● **WHAT THE TASK REQUIRES**: Could you find every line in the entries below that holds the word "chart" and copy it?

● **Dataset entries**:
━━━━
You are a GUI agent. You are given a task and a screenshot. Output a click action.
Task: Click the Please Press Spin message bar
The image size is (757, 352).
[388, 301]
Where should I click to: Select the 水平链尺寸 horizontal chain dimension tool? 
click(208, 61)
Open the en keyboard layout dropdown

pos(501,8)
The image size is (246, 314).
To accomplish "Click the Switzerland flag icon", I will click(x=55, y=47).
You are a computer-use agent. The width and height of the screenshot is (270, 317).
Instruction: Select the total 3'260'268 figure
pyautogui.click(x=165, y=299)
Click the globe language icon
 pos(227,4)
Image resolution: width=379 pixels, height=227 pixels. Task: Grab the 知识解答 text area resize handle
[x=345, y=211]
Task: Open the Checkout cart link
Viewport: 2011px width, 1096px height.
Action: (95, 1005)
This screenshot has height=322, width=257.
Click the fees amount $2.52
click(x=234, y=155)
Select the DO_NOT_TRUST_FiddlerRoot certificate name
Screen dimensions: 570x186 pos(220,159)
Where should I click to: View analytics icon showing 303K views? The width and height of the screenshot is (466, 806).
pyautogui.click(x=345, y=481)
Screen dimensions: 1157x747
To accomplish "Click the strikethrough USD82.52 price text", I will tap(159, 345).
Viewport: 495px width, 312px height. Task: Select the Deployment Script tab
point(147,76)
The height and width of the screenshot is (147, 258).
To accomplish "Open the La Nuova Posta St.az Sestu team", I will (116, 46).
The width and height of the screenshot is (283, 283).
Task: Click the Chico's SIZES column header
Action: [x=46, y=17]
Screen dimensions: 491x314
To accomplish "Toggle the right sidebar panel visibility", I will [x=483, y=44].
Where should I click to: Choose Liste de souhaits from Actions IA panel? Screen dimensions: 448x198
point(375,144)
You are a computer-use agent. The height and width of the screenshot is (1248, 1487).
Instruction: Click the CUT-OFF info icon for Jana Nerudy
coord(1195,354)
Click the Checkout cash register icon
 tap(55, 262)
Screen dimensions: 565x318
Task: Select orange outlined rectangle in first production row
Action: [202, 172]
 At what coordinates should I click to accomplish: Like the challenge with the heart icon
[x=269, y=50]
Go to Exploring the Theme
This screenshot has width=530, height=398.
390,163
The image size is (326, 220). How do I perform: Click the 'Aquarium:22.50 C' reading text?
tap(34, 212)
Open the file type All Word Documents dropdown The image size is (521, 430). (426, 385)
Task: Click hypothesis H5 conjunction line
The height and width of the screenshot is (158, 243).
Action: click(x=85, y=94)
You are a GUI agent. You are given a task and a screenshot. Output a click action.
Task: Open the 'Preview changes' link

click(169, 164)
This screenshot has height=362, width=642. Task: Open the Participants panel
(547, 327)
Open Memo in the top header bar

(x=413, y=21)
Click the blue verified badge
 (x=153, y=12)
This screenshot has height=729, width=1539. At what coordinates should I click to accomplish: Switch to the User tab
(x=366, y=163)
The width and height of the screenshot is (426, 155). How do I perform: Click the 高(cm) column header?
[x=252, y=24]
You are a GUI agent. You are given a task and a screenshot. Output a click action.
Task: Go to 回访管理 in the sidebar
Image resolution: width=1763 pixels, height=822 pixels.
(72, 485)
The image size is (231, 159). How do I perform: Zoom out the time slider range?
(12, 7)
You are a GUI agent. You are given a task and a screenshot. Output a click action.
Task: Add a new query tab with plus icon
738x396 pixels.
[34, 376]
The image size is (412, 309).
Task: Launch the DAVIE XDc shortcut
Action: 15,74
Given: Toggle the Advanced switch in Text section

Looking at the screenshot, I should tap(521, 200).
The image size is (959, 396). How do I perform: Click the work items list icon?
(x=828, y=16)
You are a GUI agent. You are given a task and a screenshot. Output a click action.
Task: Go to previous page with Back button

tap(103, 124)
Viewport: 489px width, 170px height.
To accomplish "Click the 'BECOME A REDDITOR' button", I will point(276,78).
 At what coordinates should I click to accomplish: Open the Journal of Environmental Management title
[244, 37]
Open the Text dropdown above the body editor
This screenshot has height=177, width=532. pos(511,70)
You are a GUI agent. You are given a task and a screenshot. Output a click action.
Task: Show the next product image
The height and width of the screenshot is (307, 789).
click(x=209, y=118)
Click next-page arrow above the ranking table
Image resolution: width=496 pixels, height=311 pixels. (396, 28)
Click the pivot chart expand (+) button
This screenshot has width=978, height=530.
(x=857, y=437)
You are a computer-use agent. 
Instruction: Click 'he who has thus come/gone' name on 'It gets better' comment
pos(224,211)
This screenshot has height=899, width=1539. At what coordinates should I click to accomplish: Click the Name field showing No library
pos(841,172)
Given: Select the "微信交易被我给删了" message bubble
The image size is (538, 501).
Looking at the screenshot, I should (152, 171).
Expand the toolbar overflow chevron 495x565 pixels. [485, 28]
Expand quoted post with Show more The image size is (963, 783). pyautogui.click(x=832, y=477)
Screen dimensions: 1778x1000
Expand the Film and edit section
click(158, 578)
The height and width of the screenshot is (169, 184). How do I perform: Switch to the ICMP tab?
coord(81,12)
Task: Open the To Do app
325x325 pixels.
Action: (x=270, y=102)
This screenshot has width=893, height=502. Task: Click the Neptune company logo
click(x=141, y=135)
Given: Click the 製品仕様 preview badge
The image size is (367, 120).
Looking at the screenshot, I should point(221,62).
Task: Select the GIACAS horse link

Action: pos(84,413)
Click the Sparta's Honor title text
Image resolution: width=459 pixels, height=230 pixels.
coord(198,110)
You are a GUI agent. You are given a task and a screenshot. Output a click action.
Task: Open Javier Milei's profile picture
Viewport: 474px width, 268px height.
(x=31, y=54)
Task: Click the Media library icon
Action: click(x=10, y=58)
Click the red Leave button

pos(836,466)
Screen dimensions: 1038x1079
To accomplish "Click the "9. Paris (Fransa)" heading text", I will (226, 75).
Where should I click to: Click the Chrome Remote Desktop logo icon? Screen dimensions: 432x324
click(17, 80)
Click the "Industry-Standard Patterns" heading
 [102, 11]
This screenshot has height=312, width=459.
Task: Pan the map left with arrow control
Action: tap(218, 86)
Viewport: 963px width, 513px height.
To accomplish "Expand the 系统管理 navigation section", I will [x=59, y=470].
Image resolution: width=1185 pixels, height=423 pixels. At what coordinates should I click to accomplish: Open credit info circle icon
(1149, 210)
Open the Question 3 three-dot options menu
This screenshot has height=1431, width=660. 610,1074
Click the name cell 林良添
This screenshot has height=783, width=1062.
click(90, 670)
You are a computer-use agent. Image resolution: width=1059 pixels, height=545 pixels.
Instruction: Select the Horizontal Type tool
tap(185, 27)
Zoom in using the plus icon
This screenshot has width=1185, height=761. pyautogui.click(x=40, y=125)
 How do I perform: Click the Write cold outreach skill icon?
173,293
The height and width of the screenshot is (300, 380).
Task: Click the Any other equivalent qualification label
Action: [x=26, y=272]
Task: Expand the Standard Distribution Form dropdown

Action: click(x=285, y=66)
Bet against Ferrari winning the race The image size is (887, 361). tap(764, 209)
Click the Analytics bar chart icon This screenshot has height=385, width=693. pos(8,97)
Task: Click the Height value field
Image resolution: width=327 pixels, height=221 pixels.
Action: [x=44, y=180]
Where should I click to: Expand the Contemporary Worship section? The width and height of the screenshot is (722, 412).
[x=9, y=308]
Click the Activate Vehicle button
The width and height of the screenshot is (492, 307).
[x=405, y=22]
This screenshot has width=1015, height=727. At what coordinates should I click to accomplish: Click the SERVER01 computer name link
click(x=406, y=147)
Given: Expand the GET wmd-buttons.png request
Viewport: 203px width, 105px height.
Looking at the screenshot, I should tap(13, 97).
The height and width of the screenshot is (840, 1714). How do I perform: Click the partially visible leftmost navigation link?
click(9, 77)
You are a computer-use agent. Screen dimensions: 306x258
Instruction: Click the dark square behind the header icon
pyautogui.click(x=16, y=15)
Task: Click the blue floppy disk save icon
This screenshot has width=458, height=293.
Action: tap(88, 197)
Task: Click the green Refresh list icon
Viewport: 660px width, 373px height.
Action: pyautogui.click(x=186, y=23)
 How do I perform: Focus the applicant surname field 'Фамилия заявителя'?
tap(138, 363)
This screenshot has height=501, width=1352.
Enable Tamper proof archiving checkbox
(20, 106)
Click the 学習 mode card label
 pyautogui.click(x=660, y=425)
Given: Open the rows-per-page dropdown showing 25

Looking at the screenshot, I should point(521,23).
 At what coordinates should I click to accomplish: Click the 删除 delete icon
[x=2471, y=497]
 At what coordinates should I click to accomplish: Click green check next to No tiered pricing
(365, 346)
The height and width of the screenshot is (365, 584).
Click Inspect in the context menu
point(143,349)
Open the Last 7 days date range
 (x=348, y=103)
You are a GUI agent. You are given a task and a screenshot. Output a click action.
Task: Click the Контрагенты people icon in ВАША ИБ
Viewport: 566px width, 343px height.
━━━━
● **RESULT**:
Click the pivot chart expand (+) button
Click the Analytics bar chart icon This screenshot has height=385, width=693. pos(8,97)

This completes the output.